IBM is spending $11 billion in cash to acquire data-streaming specialist Confluent, in a move aimed squarely at fixing one of enterprise AI’s biggest headaches: getting clean, real-time data into models and agents.
Under the deal, IBM will pay $31 per share for all outstanding Confluent stock, valuing the Mountain View–based company at about $11 billion and representing a premium of more than 30% over its pre-announcement price. The transaction is expected to close by mid-2026, subject to regulatory and shareholder approval.
Confluent’s platform, built around Apache Kafka, handles event streams and real-time data pipelines for more than 6,500 customers worldwide. IBM says it plans to plug that technology into its hybrid cloud and WatsonX AI stack, pitching the combination as a “smart data platform” that can connect, process and govern information across on-prem, multi-cloud and edge environments.
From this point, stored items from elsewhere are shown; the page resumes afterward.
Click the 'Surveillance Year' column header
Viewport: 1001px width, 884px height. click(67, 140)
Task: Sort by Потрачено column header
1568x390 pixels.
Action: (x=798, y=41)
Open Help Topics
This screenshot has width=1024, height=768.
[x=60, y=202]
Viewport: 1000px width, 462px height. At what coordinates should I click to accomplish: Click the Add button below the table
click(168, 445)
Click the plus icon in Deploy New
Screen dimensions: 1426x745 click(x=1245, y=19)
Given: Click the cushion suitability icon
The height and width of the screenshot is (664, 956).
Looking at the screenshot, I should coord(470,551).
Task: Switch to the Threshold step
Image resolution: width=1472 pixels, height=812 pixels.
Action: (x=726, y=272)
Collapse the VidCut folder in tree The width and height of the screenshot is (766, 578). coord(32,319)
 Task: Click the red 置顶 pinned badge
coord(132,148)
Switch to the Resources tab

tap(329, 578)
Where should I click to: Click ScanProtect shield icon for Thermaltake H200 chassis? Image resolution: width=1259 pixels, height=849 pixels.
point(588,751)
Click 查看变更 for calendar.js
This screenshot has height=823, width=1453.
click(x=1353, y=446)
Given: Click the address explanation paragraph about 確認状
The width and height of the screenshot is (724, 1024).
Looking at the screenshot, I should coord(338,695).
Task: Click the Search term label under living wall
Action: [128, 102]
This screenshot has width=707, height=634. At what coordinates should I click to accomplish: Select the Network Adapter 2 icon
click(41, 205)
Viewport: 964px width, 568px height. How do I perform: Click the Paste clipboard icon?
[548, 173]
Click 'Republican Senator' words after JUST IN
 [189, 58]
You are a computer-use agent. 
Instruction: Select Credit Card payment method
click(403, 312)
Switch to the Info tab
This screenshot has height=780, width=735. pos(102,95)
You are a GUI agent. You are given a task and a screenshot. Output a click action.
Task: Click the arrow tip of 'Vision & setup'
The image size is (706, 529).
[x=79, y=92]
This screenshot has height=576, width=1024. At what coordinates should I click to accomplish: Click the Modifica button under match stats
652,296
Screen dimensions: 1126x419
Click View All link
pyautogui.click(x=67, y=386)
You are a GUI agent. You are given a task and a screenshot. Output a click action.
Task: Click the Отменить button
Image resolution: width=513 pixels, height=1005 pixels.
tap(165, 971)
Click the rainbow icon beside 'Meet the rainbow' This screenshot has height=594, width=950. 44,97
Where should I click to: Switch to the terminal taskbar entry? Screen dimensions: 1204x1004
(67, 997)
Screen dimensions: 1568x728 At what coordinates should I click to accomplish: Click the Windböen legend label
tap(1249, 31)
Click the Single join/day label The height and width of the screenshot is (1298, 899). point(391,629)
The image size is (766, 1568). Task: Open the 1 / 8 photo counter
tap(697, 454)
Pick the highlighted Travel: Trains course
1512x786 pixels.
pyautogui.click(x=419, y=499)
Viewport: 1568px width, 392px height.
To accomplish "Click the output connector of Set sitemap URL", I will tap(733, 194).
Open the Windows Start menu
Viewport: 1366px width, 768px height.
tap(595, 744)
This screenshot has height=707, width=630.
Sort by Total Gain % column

The deal is IBM’s largest software acquisition since Red Hat and follows its 2024 purchase of HashiCorp as CEO Arvind Krishna continues to pivot the company toward higher-margin cloud and software revenue. IBM expects the Confluent acquisition to be accretive to core earnings within a year of closing and to boost free cash flow soon after.
Confluent co-founder and CEO Jay Kreps will join IBM Software once the transaction completes, with the unit reporting into senior vice president Rob Thomas. Both companies are framing the deal as a way to turn data streaming into the “railroads” of the AI era – the underlying infrastructure that keeps models and applications fed with fresh, trustworthy data.